* _Excerpt provided_:
-- BEGIN --

With his departure Peg and I will make that move down to the other Work Center.  We’ve been toying around with this for a few months now, it wast our first choice, but I think it will be best for all concerned.  The Siltcoos Caretaker will have their site where we are,  and we’ll be where we’re supposed to be.  I might be able to get Frontier Internet there, and for sure the Verizon phone signal is more reliable.  There’s a SMALL grocery in Lakeside — so we won’t have to travel as far for groceries ALL the time; and North bend is only a couple miles further from our new location than Florence is from our current one.

Life is always in a  state of flux here, I’m concluding.  I think things have settled and they haven’t settled at all.  I think things are in flux, and they are settled — into the flux state! 🙂

A few volunteers will be happy we are moving — they expressed sadness that we didn’t make the move when this guy arrived in January.  And I wrote about the idea that we’re up where he is, he’s down where we should be, nothing made sense.  But, aside from the mechanics of being a volunteer we are definitely making adult friends who are nice to hang out with.  As the coordinator it’s right that I am careful about how much time I spend with a few volunteers; but we do have off time and it’s nice to have people to sit around and chat with about things other than the forest.

-- END --

* _Data lines_:
-- BEGIN --

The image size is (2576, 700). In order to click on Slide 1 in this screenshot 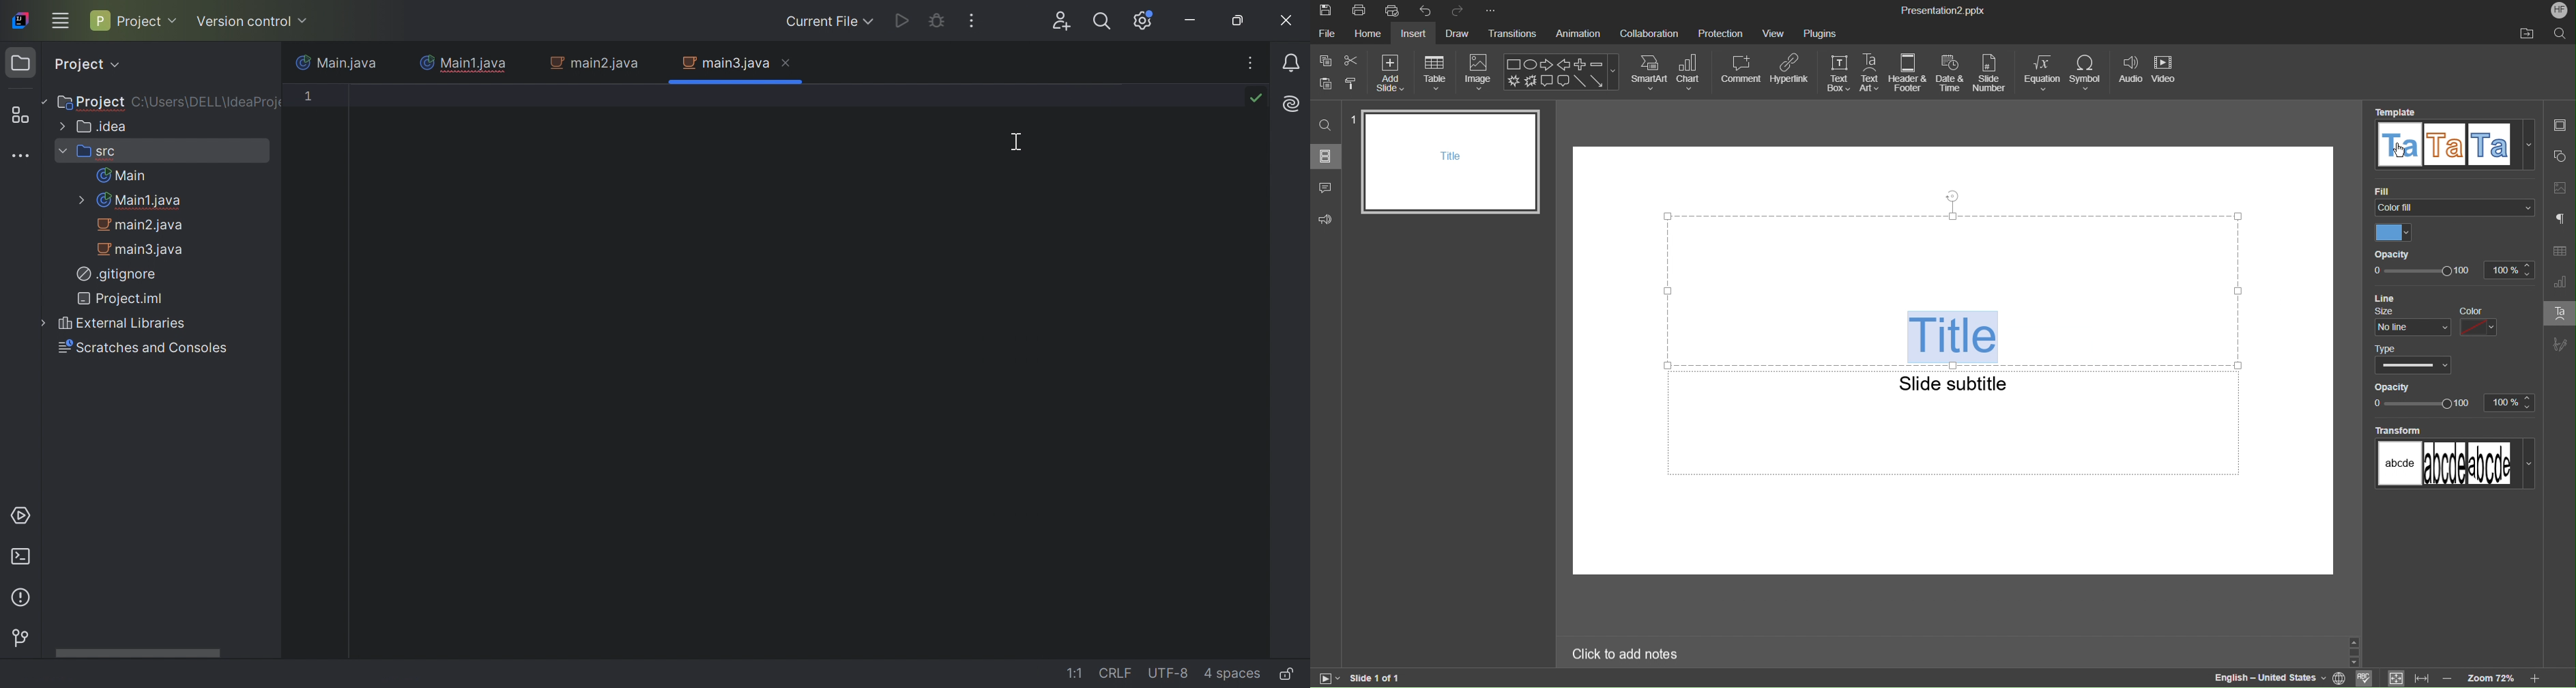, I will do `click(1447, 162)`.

-- END --
-- BEGIN --

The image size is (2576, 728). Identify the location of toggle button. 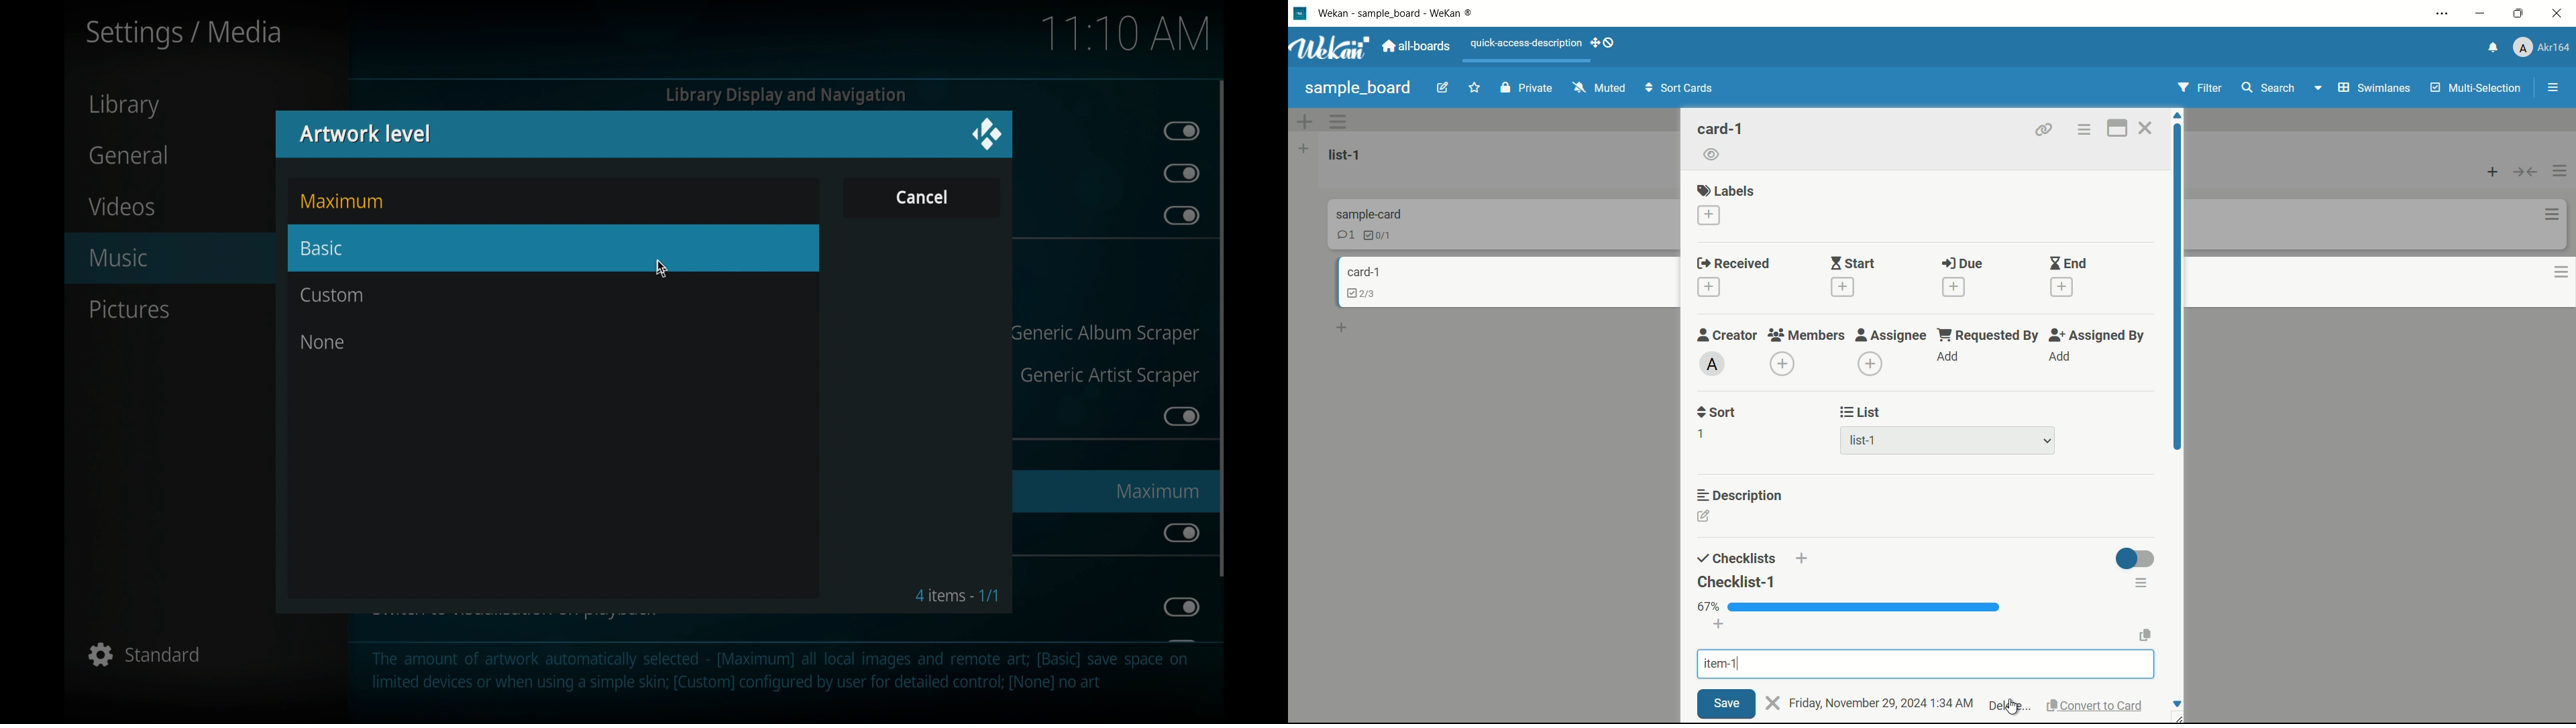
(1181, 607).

-- END --

* _Exercise description_: Keep writing the piece about moving down to the other Work Center, picking up right after its last paragraph about making friends among the volunteers.

* _Output for this exercise_:
RV modifications

M321i-A2
Another Vizio TV for us. We won’t be using the base, but we like the picture on Vizio sets.

We bought a replacement TV for the lounge.  After converting from analog to digital in Journey we are doing it again in the Ambassador.  ( I still need a nickname for this one)

We had good luck with the Vizios in the Winnebago so after looking at a variety of sets and manufacturers we settled on another Vizio.

I removed the frame from the old installation. It will be easier to disassemble the support structure than the Winnebago was.  In Journey I had a hard time even figuring out HOW to remove the old trim.  This was much easier and once off I could see more of how the tube type TV is fastened — in Journey  even after the trim had been removed it was still difficult to determine how to remove the heavy old TV.

All I have to figure out now is how to mount the new TV in the old hole.  There’s plenty of room.  So we are going from a 24″ tube type TV to a 32″ LED Smart TV.  Bigger TV;  much lighter.  I have tools available to me, and I can always pull in a friendly volunteer or two to help if necessary.  Pictures to come as the project takes shape.

Other than that it was a quiet weekend.  We made a quick trip to Eugene to make some Home Depot returns, buy some more coffee, and search for closet lighting solutions.  We succeeded on all fronts except the lighting — but I think we know what we’ll buy next time we hit a Fred Meyer store.  We left the store we visited without buying anything — and the next three stores didn’t have nearly as many options as FM, so next time we go in to Florence for groceries we’ll pick up what we hope will be a solution.

That’s enough for now,  thanks for stopping by and I’ll talk with your tomorrow.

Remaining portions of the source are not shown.